-- Opening Marker --

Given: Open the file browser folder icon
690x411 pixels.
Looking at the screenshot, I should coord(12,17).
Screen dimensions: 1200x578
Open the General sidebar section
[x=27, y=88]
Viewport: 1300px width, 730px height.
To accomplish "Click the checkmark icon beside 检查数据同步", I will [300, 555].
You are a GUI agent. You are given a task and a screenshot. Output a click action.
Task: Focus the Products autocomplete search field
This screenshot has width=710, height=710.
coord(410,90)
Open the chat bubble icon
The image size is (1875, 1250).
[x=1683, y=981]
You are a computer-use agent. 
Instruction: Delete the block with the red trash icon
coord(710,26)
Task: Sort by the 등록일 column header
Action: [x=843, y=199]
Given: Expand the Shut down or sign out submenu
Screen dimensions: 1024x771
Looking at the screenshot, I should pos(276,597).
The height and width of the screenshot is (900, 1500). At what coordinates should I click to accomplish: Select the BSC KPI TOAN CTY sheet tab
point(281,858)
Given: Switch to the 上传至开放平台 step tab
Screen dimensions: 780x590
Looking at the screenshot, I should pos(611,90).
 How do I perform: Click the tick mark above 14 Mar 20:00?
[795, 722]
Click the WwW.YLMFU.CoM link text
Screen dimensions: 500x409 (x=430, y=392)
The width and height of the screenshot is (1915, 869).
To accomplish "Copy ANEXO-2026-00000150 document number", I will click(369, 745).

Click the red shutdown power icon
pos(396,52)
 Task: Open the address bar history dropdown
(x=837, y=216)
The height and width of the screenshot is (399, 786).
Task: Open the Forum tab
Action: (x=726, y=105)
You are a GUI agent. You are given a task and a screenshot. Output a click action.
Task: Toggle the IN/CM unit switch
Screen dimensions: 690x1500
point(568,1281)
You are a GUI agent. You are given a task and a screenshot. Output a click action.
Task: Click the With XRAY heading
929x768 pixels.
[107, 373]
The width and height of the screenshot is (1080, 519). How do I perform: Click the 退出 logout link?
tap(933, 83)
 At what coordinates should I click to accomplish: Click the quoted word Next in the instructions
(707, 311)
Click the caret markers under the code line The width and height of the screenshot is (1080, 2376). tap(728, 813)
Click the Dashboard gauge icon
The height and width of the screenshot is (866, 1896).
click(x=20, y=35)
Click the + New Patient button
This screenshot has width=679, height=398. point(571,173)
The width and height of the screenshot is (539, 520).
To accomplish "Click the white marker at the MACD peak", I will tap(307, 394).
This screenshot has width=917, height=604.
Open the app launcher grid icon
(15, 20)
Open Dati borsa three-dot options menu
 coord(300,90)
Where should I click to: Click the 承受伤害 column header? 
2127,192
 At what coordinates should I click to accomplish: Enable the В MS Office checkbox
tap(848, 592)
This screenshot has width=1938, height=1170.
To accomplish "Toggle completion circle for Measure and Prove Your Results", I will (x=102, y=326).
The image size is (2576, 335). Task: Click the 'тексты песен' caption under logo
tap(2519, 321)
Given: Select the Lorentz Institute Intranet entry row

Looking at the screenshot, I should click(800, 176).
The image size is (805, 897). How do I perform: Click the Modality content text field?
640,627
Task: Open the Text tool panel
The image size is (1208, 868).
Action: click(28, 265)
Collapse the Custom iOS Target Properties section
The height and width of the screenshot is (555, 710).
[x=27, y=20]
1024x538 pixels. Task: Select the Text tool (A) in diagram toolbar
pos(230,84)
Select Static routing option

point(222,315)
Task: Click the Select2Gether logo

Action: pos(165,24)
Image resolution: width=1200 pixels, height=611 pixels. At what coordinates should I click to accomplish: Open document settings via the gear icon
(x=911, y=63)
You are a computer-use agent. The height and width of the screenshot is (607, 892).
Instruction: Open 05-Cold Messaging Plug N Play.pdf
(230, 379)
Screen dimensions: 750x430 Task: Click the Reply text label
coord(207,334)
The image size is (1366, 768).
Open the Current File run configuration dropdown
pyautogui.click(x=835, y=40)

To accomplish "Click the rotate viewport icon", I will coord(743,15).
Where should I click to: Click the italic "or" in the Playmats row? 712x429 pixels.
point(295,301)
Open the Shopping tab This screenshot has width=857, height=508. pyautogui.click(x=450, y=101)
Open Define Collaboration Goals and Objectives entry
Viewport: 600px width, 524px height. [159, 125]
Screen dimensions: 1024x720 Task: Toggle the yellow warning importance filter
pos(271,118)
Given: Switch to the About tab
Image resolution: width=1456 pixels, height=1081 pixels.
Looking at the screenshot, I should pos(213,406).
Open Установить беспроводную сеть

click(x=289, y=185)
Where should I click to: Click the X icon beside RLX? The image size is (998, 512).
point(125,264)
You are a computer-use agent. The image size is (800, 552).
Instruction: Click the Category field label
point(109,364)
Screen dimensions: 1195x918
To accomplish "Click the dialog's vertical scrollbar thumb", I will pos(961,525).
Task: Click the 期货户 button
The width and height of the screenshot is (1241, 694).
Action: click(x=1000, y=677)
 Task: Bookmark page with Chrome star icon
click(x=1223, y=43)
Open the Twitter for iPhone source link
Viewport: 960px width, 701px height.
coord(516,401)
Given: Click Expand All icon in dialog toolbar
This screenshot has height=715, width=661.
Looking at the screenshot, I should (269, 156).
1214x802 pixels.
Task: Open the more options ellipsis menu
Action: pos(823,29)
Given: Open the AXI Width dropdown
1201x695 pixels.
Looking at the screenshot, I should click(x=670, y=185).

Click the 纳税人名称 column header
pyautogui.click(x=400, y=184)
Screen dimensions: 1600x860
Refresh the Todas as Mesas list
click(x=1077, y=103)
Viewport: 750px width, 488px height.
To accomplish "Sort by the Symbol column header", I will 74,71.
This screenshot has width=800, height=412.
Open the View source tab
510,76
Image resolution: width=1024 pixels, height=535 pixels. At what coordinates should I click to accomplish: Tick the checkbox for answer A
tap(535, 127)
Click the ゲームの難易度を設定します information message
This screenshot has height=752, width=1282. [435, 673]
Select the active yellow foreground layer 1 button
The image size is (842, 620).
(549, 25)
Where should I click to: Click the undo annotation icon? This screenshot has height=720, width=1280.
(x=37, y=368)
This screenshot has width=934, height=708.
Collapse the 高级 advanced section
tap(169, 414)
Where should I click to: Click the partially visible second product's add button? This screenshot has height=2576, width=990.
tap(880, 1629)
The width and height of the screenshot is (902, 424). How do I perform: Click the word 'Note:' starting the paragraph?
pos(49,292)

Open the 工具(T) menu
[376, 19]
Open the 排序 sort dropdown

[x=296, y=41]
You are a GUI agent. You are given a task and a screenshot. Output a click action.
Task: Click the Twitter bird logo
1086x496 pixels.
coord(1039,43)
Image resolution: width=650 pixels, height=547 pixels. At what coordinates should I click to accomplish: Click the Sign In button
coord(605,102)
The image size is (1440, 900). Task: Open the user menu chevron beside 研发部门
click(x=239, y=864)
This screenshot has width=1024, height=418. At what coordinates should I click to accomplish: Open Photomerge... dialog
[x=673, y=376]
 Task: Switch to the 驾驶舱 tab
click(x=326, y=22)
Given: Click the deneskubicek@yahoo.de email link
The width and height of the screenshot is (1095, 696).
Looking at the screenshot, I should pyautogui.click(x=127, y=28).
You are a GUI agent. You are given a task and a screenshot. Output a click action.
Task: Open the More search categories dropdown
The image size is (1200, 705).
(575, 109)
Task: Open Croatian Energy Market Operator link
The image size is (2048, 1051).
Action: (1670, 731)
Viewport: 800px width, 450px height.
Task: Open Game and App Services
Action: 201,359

-- Closing Marker --

WORK TO COMPLETE
Return the entries above, every line intact.

EXERCISE ANSWER
Given: Open the file browser folder icon
690x411 pixels.
Looking at the screenshot, I should coord(12,17).
Screen dimensions: 1200x578
Open the General sidebar section
[x=27, y=88]
Viewport: 1300px width, 730px height.
To accomplish "Click the checkmark icon beside 检查数据同步", I will [300, 555].
You are a GUI agent. You are given a task and a screenshot. Output a click action.
Task: Focus the Products autocomplete search field
This screenshot has width=710, height=710.
coord(410,90)
Open the chat bubble icon
The image size is (1875, 1250).
[x=1683, y=981]
You are a computer-use agent. 
Instruction: Delete the block with the red trash icon
coord(710,26)
Task: Sort by the 등록일 column header
Action: [x=843, y=199]
Given: Expand the Shut down or sign out submenu
Screen dimensions: 1024x771
Looking at the screenshot, I should pos(276,597).
The height and width of the screenshot is (900, 1500). At what coordinates should I click to accomplish: Select the BSC KPI TOAN CTY sheet tab
point(281,858)
Given: Switch to the 上传至开放平台 step tab
Screen dimensions: 780x590
Looking at the screenshot, I should pos(611,90).
 How do I perform: Click the tick mark above 14 Mar 20:00?
[795, 722]
Click the WwW.YLMFU.CoM link text
Screen dimensions: 500x409 (x=430, y=392)
The width and height of the screenshot is (1915, 869).
To accomplish "Copy ANEXO-2026-00000150 document number", I will click(369, 745).

Click the red shutdown power icon
pos(396,52)
 Task: Open the address bar history dropdown
(x=837, y=216)
The height and width of the screenshot is (399, 786).
Task: Open the Forum tab
Action: (x=726, y=105)
You are a GUI agent. You are given a task and a screenshot. Output a click action.
Task: Toggle the IN/CM unit switch
Screen dimensions: 690x1500
point(568,1281)
You are a GUI agent. You are given a task and a screenshot. Output a click action.
Task: Click the With XRAY heading
929x768 pixels.
[107, 373]
The width and height of the screenshot is (1080, 519). How do I perform: Click the 退出 logout link?
tap(933, 83)
 At what coordinates should I click to accomplish: Click the quoted word Next in the instructions
(707, 311)
Click the caret markers under the code line The width and height of the screenshot is (1080, 2376). tap(728, 813)
Click the Dashboard gauge icon
The height and width of the screenshot is (866, 1896).
click(x=20, y=35)
Click the + New Patient button
This screenshot has width=679, height=398. point(571,173)
The width and height of the screenshot is (539, 520).
To accomplish "Click the white marker at the MACD peak", I will tap(307, 394).
This screenshot has width=917, height=604.
Open the app launcher grid icon
(15, 20)
Open Dati borsa three-dot options menu
 coord(300,90)
Where should I click to: Click the 承受伤害 column header? 
2127,192
 At what coordinates should I click to accomplish: Enable the В MS Office checkbox
tap(848, 592)
This screenshot has width=1938, height=1170.
To accomplish "Toggle completion circle for Measure and Prove Your Results", I will (x=102, y=326).
The image size is (2576, 335). Task: Click the 'тексты песен' caption under logo
tap(2519, 321)
Given: Select the Lorentz Institute Intranet entry row

Looking at the screenshot, I should click(800, 176).
The image size is (805, 897). How do I perform: Click the Modality content text field?
640,627
Task: Open the Text tool panel
The image size is (1208, 868).
Action: click(28, 265)
Collapse the Custom iOS Target Properties section
The height and width of the screenshot is (555, 710).
[x=27, y=20]
1024x538 pixels. Task: Select the Text tool (A) in diagram toolbar
pos(230,84)
Select Static routing option

point(222,315)
Task: Click the Select2Gether logo

Action: pos(165,24)
Image resolution: width=1200 pixels, height=611 pixels. At what coordinates should I click to accomplish: Open document settings via the gear icon
(x=911, y=63)
You are a computer-use agent. The height and width of the screenshot is (607, 892).
Instruction: Open 05-Cold Messaging Plug N Play.pdf
(230, 379)
Screen dimensions: 750x430 Task: Click the Reply text label
coord(207,334)
The image size is (1366, 768).
Open the Current File run configuration dropdown
pyautogui.click(x=835, y=40)

To accomplish "Click the rotate viewport icon", I will coord(743,15).
Where should I click to: Click the italic "or" in the Playmats row? 712x429 pixels.
point(295,301)
Open the Shopping tab This screenshot has width=857, height=508. pyautogui.click(x=450, y=101)
Open Define Collaboration Goals and Objectives entry
Viewport: 600px width, 524px height. [159, 125]
Screen dimensions: 1024x720 Task: Toggle the yellow warning importance filter
pos(271,118)
Given: Switch to the About tab
Image resolution: width=1456 pixels, height=1081 pixels.
Looking at the screenshot, I should pos(213,406).
Open Установить беспроводную сеть

click(x=289, y=185)
Where should I click to: Click the X icon beside RLX? The image size is (998, 512).
point(125,264)
You are a computer-use agent. The image size is (800, 552).
Instruction: Click the Category field label
point(109,364)
Screen dimensions: 1195x918
To accomplish "Click the dialog's vertical scrollbar thumb", I will pos(961,525).
Task: Click the 期货户 button
The width and height of the screenshot is (1241, 694).
Action: click(x=1000, y=677)
 Task: Bookmark page with Chrome star icon
click(x=1223, y=43)
Open the Twitter for iPhone source link
Viewport: 960px width, 701px height.
coord(516,401)
Given: Click Expand All icon in dialog toolbar
This screenshot has height=715, width=661.
Looking at the screenshot, I should (269, 156).
1214x802 pixels.
Task: Open the more options ellipsis menu
Action: pos(823,29)
Given: Open the AXI Width dropdown
1201x695 pixels.
Looking at the screenshot, I should click(x=670, y=185).

Click the 纳税人名称 column header
pyautogui.click(x=400, y=184)
Screen dimensions: 1600x860
Refresh the Todas as Mesas list
click(x=1077, y=103)
Viewport: 750px width, 488px height.
To accomplish "Sort by the Symbol column header", I will 74,71.
This screenshot has width=800, height=412.
Open the View source tab
510,76
Image resolution: width=1024 pixels, height=535 pixels. At what coordinates should I click to accomplish: Tick the checkbox for answer A
tap(535, 127)
Click the ゲームの難易度を設定します information message
This screenshot has height=752, width=1282. [435, 673]
Select the active yellow foreground layer 1 button
The image size is (842, 620).
(549, 25)
Where should I click to: Click the undo annotation icon? This screenshot has height=720, width=1280.
(x=37, y=368)
This screenshot has width=934, height=708.
Collapse the 高级 advanced section
tap(169, 414)
Where should I click to: Click the partially visible second product's add button? This screenshot has height=2576, width=990.
tap(880, 1629)
The width and height of the screenshot is (902, 424). How do I perform: Click the word 'Note:' starting the paragraph?
pos(49,292)

Open the 工具(T) menu
[376, 19]
Open the 排序 sort dropdown

[x=296, y=41]
You are a GUI agent. You are given a task and a screenshot. Output a click action.
Task: Click the Twitter bird logo
1086x496 pixels.
coord(1039,43)
Image resolution: width=650 pixels, height=547 pixels. At what coordinates should I click to accomplish: Click the Sign In button
coord(605,102)
The image size is (1440, 900). Task: Open the user menu chevron beside 研发部门
click(x=239, y=864)
This screenshot has width=1024, height=418. At what coordinates should I click to accomplish: Open Photomerge... dialog
[x=673, y=376]
 Task: Switch to the 驾驶舱 tab
click(x=326, y=22)
Given: Click the deneskubicek@yahoo.de email link
The width and height of the screenshot is (1095, 696).
Looking at the screenshot, I should pyautogui.click(x=127, y=28).
You are a GUI agent. You are given a task and a screenshot. Output a click action.
Task: Open the More search categories dropdown
The image size is (1200, 705).
(575, 109)
Task: Open Croatian Energy Market Operator link
The image size is (2048, 1051).
Action: (1670, 731)
Viewport: 800px width, 450px height.
Task: Open Game and App Services
Action: 201,359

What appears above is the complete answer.